Dr.Pappu Venugopala Rao (born 30 June 1948) is a well-known Indian educationist and renowned musicologist. He specializes in Telugu and Sanskrit literature. He is also a writer and has written on varied subjects such as Music, Culture and spiritual subjects.

Early life
Pappu as he is fondly known was born in Vizianagaram, Andhra Pradesh. He has post graduated in English, Telugu and Sanskrit Literature from M. R. College, Vizianagaram. He earned his doctorate in Telugu and Sanskrit.

Career
Pappu Venugopal Rao began his career as a Lecturer in Telugu at Mrs.AVN College, Visakhapatnam.

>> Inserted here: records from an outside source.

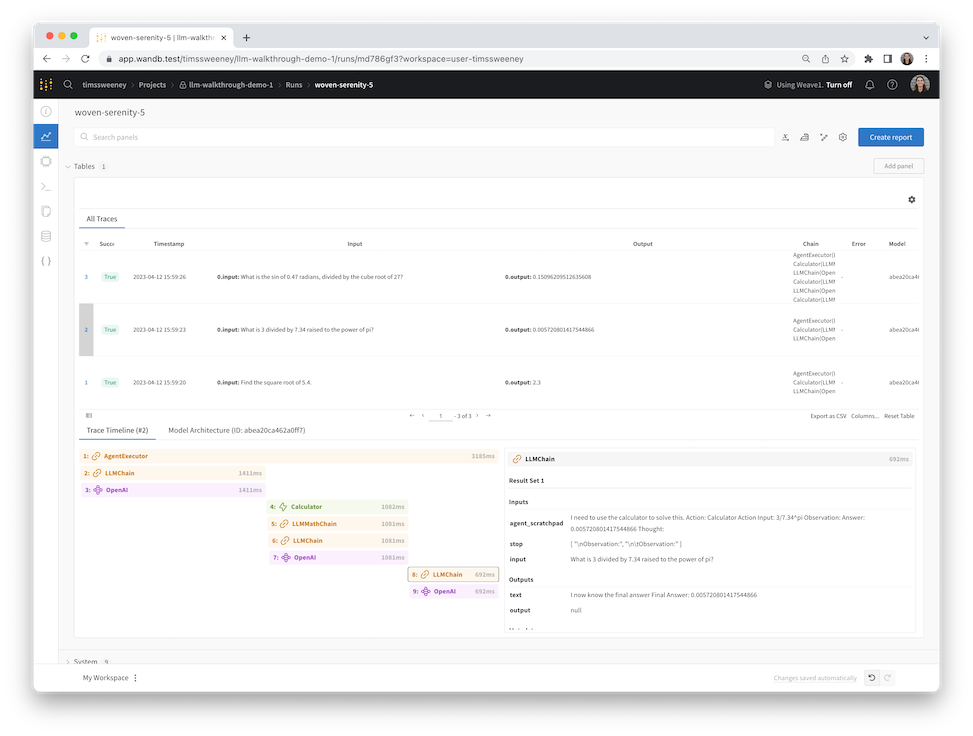Click the notifications bell icon
The height and width of the screenshot is (736, 973).
click(869, 85)
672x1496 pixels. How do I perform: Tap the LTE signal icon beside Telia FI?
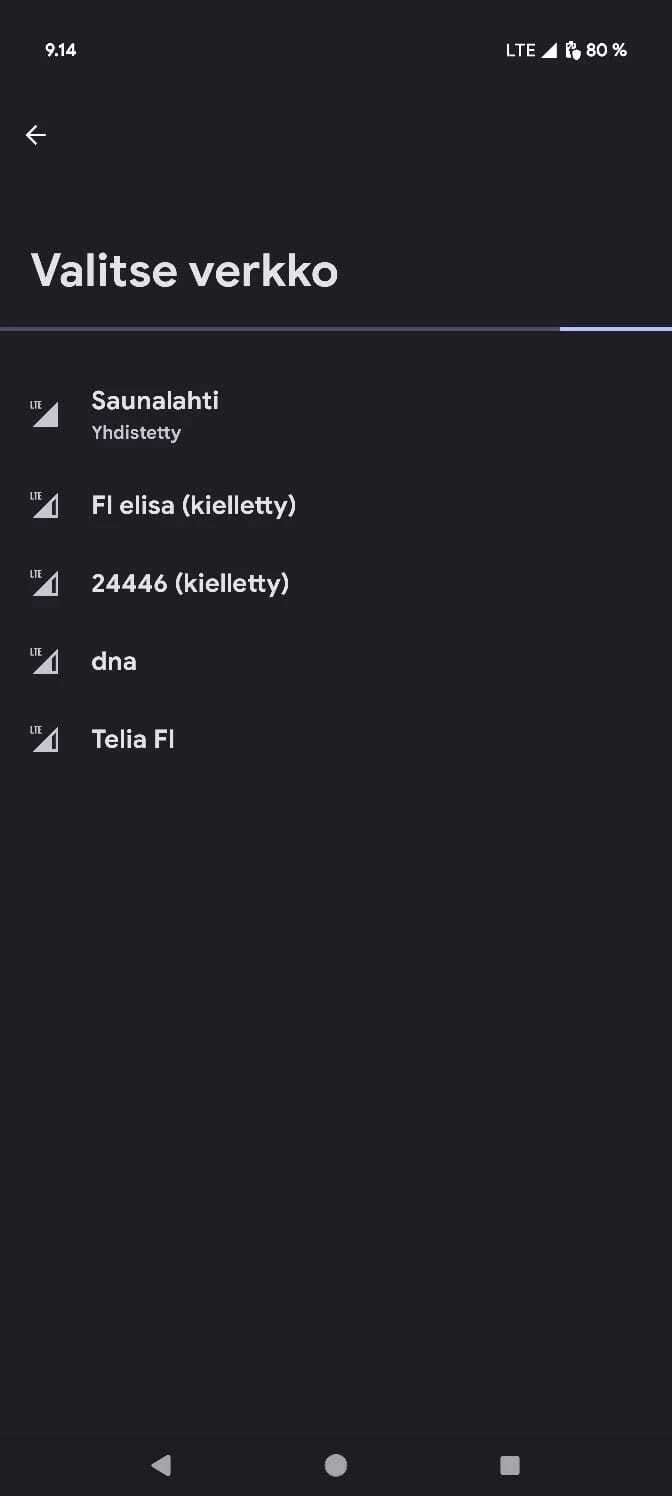(x=45, y=739)
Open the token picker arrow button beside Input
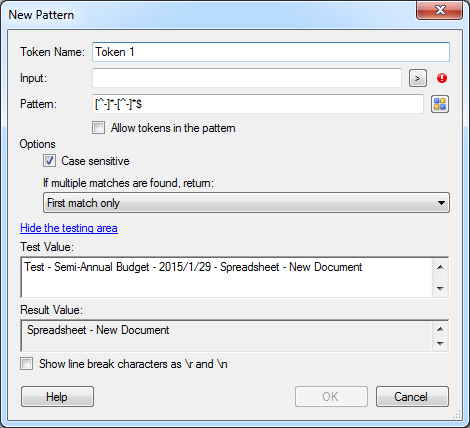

Since 1980 he had been working with the American Institute of Indian Studies and retired as its Associate Director General for the Southern Indian region during 2008. He is presently the organisation's Consultant.

He is actively involved in research activities in Carnatic Music and Dance songs. He has delivered several lectures and presentations on the subject.

Dr.Pappu Venugopala Rao is also a book reviewer for the newspaper The Hindu and a contributing editor to Sruti Magazine.

Cultural
 Performed 'Ashtavadhanam' about twenty times in Telugu and Sanskrit languages.
 Delivered about 50 Lecture Demonstrations on various topics on Music & Kuchipudi Dance with Vempati Chinna Satyam in India and abroad.
 Delivered about 100 lectures on literature.

Dance Dramas

Controversy
On October 23 2017, Rao’s name figured on a list of ‘alleged sexual offenders from academia’ released online by US-based law student Raya Sarkar. She published 69 names, inviting criticism from some quarters on taking activism to levels of absurdity. 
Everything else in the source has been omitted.